### Document excerpt
As a graduate student, Linda Hsieh-Wilson is remembered as having accomplished the equivalent of three Ph.D. theses in the span of time it usually takes to finish one. Now, as a young investigator, she is bringing her chemist's training—and indefatigable curiosity—to neurobiology. Instead of concentrating exclusively on the "big picture," as some neurobiologists often do, Hsieh-Wilson is focusing on a less well-studied—but perhaps even more important—area: How does the right chemistry keep the brain working properly?

To be more specific, she is integrating organic chemistry with neurobiology to understand how key carbohydrates, and their various derivatives, alter the structure and function of proteins in the brain. This is an area of biology that has largely been avoided by researchers because of the dearth of experimental approaches that can be used to study these important biopolymers.

Hsieh-Wilson aims to change that by inventing new chemical tools to probe protein glycosylation, a process that is critical for cellular communication, and, within the realm of neurobiology, may be important for learning, memory, and motor control.

Many cellular proteins—including nuclear pores, oncogenes, cytoskeletal proteins, heat shock proteins, and viral and transcription regulatory proteins—contain amino acid building blocks that chemically bond to a particular sugar, called N-acetylglucosamine (GlcNAc). This bonding process is known as O-GlcNAc glycosylation. Researchers have long suspected that GlcNAc is important to neurons, and it has been implicated in diabetes, Alzheimer's disease, and cancer. But the precise chemistry involved has remained elusive.

### Data excerpts
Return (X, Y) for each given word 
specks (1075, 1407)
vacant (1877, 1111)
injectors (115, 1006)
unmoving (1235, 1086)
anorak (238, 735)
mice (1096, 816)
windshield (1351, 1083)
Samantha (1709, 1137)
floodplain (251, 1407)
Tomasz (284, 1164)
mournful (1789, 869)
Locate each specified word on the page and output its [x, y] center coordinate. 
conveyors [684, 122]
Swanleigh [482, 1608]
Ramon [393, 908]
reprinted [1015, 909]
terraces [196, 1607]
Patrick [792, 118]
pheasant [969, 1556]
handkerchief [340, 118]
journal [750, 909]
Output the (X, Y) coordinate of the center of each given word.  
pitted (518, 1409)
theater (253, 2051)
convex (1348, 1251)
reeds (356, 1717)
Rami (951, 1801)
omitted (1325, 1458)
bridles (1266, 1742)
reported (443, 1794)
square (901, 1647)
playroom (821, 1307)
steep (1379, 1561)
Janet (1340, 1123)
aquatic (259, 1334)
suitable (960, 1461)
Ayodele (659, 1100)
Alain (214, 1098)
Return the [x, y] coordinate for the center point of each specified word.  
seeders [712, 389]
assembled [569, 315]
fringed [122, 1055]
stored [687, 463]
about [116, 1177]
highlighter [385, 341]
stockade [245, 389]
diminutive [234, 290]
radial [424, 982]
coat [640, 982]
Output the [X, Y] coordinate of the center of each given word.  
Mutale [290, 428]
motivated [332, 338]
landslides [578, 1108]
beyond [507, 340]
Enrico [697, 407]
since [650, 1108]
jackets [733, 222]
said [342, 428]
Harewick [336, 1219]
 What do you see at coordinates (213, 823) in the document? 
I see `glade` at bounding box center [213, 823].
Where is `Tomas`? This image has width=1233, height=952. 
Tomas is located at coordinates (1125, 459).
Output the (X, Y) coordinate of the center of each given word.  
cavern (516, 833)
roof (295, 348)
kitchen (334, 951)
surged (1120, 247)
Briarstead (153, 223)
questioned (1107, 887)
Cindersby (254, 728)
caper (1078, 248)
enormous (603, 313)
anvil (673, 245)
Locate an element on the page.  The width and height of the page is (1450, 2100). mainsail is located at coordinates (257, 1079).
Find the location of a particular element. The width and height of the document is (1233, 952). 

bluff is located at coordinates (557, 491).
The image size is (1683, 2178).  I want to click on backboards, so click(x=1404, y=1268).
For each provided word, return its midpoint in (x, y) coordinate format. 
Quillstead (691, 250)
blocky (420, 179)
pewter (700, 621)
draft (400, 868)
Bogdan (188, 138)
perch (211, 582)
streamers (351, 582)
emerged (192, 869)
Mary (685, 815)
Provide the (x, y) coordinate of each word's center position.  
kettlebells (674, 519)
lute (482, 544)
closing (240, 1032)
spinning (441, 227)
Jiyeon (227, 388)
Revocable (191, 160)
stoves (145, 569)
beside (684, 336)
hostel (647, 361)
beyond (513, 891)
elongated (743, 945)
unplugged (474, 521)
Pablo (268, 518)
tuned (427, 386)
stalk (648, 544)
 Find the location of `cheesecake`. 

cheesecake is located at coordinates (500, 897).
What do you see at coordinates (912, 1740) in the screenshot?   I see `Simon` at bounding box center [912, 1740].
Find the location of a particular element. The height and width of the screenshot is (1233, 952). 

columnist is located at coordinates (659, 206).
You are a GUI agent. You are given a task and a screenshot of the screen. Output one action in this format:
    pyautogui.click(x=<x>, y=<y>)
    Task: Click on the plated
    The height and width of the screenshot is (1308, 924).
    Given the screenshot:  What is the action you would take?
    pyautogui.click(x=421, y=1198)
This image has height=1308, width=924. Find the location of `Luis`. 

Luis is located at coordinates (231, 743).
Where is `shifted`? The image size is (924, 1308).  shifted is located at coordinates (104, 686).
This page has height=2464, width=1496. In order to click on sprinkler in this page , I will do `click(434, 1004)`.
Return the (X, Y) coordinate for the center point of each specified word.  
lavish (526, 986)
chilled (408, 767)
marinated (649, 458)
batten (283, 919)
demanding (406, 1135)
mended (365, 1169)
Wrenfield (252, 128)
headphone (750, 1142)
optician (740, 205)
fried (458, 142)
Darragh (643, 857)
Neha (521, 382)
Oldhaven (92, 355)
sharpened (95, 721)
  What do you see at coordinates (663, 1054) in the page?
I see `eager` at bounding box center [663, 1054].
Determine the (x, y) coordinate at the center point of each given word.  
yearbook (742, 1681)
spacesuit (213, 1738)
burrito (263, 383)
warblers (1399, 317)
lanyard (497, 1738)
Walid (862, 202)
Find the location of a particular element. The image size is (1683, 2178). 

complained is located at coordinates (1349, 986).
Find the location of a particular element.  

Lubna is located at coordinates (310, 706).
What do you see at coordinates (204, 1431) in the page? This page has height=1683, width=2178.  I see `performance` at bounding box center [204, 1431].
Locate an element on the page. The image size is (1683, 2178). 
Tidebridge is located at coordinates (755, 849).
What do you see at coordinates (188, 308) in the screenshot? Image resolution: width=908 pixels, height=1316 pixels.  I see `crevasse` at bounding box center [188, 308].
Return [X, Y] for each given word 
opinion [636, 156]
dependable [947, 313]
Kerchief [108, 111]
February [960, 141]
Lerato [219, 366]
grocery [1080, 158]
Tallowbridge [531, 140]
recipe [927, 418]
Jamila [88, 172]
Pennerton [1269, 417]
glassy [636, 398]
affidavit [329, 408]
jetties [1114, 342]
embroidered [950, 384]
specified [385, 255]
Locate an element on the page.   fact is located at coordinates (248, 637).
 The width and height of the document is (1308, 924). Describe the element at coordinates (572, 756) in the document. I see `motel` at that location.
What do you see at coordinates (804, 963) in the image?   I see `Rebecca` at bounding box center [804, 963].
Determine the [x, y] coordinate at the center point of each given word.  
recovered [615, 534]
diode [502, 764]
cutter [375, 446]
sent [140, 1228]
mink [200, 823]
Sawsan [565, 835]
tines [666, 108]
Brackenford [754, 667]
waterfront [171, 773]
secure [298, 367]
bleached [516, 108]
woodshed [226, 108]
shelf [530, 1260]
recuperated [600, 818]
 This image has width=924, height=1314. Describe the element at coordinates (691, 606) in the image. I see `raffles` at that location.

### List of tasks
a - Translate this sentence from the profile of Linda Hsieh-Wilson's research into Spanish: "Researchers have long suspected that GlcNAc is important to neurons, and it has been implicated in diabetes, Alzheimer's disease, and cancer."
b - According to the profile of Linda Hsieh-Wilson's research, what sugar do the amino acid building blocks of many cellular proteins chemically bond to?
c - Go on with the profile of Linda Hsieh-Wilson's research, picking up after its final sentence.

### Per-task answers
a - Los investigadores sospechan desde hace tiempo que la GlcNAc es importante para las neuronas, y se la ha relacionado con la diabetes, la enfermedad de Alzheimer y el cáncer.

b - N-acetylglucosamine (GlcNAc).

c -
To learn more about glycosylation, Hsieh-Wilson has borrowed and enhanced techniques used to study another common protein modification, protein phosphorylation. Her lab has identified and mapped several novel proteins bearing the GlcNAc modification, including a critical transcription factor, CREB, which regulates many cellular processes.

More broadly, Hsieh-Wilson's team also has screened the entire mammalian brain for all O-GlcNAc-glycosylated proteins, using a new process that her laboratory developed. This proteomics effort netted 23 new, and many known, proteins bearing the GlcNAc modificationincluding those involved in regulating processes such as drug addiction, hormone receptor activation, and memory consolidation. The Hsieh-Wilson lab is now studying several of these new proteins to learn what functions O-GlcNAc glycosylation might encode.